December 30, 2022
According to Daniel Lacalle, author and head economist at Tressis Gestion, the world economy is expected to see a decade of subpar growth.
The invasion of Ukraine by Russia and China’s ongoing zero-Covid policies are just two of the many shocks that have crippled activity and driven inflation surging for economies all over the world.
According to current projections by the International Monetary Fund, global GDP growth would decrease from 6% in 2021 to 3.2% in 2022 and 2.7% in 2023. With the exception of the global financial crisis and the severe period of the Covid-19 outbreak, the Fund described this as having the “weakest growth profile since 2001.”

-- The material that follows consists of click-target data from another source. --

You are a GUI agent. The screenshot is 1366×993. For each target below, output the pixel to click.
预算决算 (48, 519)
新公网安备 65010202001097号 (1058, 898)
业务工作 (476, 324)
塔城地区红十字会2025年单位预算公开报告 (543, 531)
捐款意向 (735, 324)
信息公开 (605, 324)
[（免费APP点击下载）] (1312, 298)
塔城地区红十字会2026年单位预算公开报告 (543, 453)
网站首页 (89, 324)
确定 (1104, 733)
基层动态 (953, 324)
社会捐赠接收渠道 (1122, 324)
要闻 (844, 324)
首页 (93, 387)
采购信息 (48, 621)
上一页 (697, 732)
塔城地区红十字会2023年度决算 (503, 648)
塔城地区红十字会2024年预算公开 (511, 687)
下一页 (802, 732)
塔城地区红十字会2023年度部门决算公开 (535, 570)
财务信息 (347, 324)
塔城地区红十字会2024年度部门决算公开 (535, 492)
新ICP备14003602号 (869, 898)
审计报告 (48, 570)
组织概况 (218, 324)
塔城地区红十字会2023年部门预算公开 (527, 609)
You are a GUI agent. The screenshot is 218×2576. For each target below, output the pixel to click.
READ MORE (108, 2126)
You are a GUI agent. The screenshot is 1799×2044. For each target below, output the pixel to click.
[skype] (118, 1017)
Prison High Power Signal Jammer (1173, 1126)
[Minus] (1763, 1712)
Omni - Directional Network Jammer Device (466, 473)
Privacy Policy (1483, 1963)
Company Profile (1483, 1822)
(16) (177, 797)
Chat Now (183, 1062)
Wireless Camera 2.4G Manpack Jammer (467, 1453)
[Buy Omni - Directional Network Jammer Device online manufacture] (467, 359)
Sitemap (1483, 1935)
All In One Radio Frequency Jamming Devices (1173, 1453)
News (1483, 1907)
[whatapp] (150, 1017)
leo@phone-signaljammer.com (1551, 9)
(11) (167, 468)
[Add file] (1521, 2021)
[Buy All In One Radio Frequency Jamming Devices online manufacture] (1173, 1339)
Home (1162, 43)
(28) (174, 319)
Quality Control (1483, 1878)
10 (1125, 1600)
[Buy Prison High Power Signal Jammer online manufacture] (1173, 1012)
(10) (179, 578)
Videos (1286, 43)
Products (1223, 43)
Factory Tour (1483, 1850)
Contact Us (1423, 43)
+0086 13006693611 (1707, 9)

Global inflation is anticipated to increase from 4.7% in 2021 to 8.8% this year before falling to 6.5% in 2023 and 4.1% by 2024, but it will continue to be higher than several major central banks’ goal levels throughout this entire period.
When China formally declared that quarantine requirements for foreigners entering the country would stop on January 8—signifying the end of the country’s almost three-year-old zero-Covid policy—it provided some consolation to economists and market investors.
The possibility of a full reopening of the Chinese economy, according to Lacalle, was “the biggest positive” that markets should anticipate for 2023. Lacalle was speaking to CNBC’s “Squawk Box Europe.”
“We have been looking at a very bleak picture for the Chinese economy, which is essential not just for the growth of the rest of the world but particularly for Latin America and also for Africa,” he said.
“The reopening of the Chinese economy is certainly going to give a significant boost to growth all over the world, but also — and I think it is a very important factor — German exporters, French exporters have felt the pinch of the lockdown and the weakening of the profit environment in China, and this is certainly going to help a lot.”